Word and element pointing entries
------------------------------------------------------------

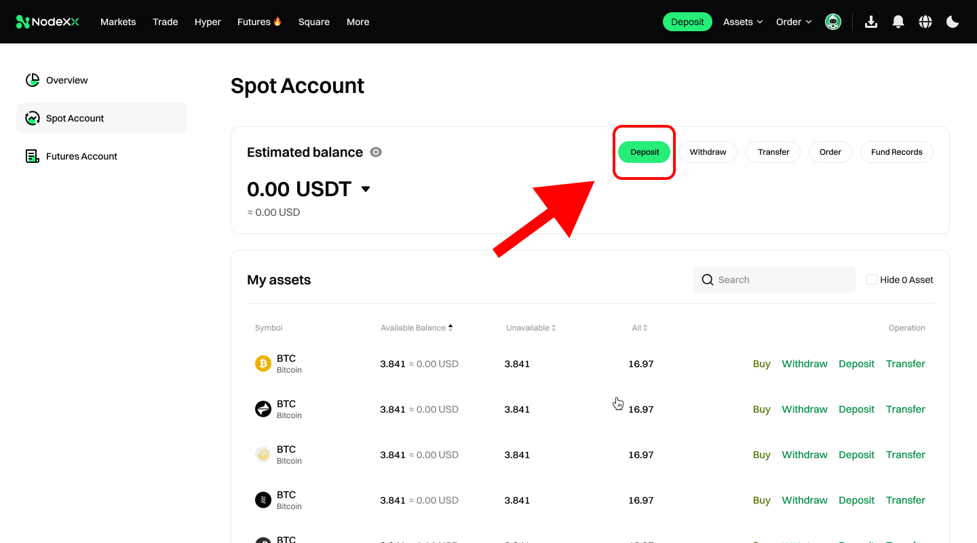The height and width of the screenshot is (543, 977).
Task: Click the user avatar profile icon
Action: point(833,22)
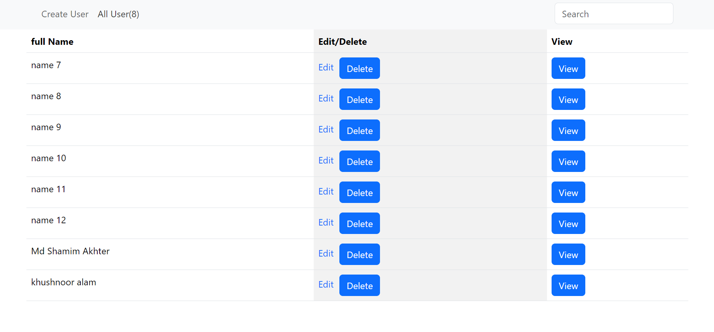Delete the name 7 user
Screen dimensions: 714x332
tap(359, 69)
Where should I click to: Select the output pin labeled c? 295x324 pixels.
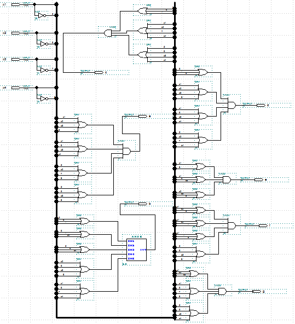point(99,73)
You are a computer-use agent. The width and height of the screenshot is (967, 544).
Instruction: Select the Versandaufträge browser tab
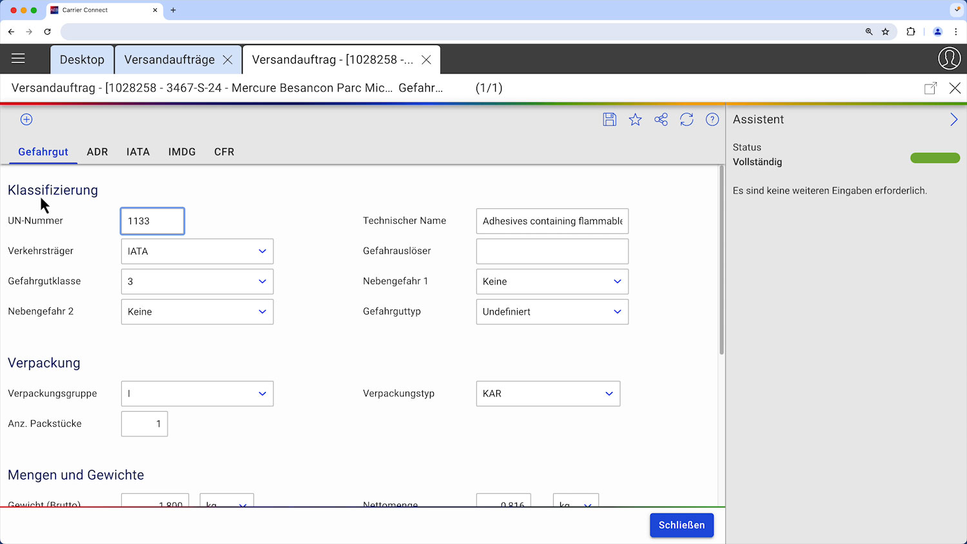(171, 59)
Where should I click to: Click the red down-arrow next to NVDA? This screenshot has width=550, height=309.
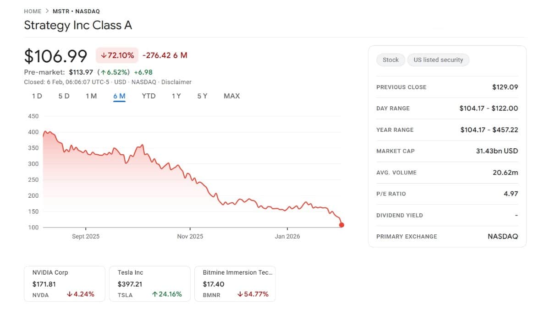click(x=70, y=294)
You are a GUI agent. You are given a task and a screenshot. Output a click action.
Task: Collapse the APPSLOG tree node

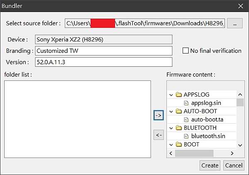[171, 95]
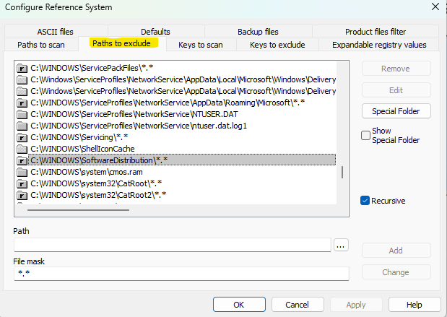Enable the Show Special Folder checkbox
Screen dimensions: 447x317
click(366, 135)
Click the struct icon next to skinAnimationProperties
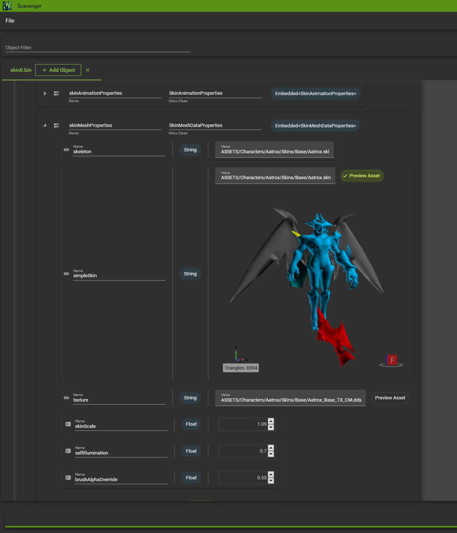 57,93
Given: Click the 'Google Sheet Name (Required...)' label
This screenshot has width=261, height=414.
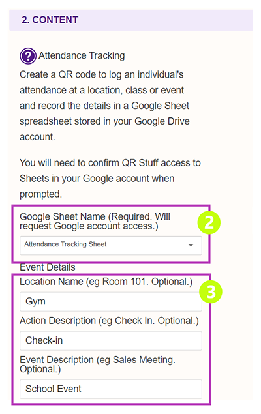Looking at the screenshot, I should click(x=95, y=221).
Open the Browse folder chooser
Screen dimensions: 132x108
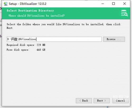tap(114, 39)
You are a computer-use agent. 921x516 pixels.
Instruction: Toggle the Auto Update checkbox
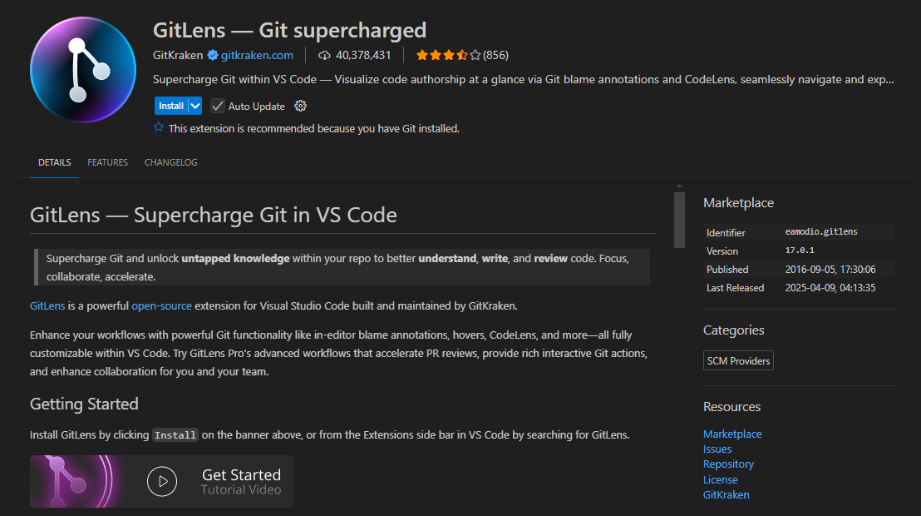coord(218,106)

------------------------------------------------------------

Stated exercise - Quote the entries from the line containing "You are a computer-use agent. 921x516 pixels." through the end of the entries, keeping both ends, and leave the pictures out of your answer.

Output for this task -
You are a computer-use agent. 921x516 pixels.
Instruction: Toggle the Auto Update checkbox
coord(218,106)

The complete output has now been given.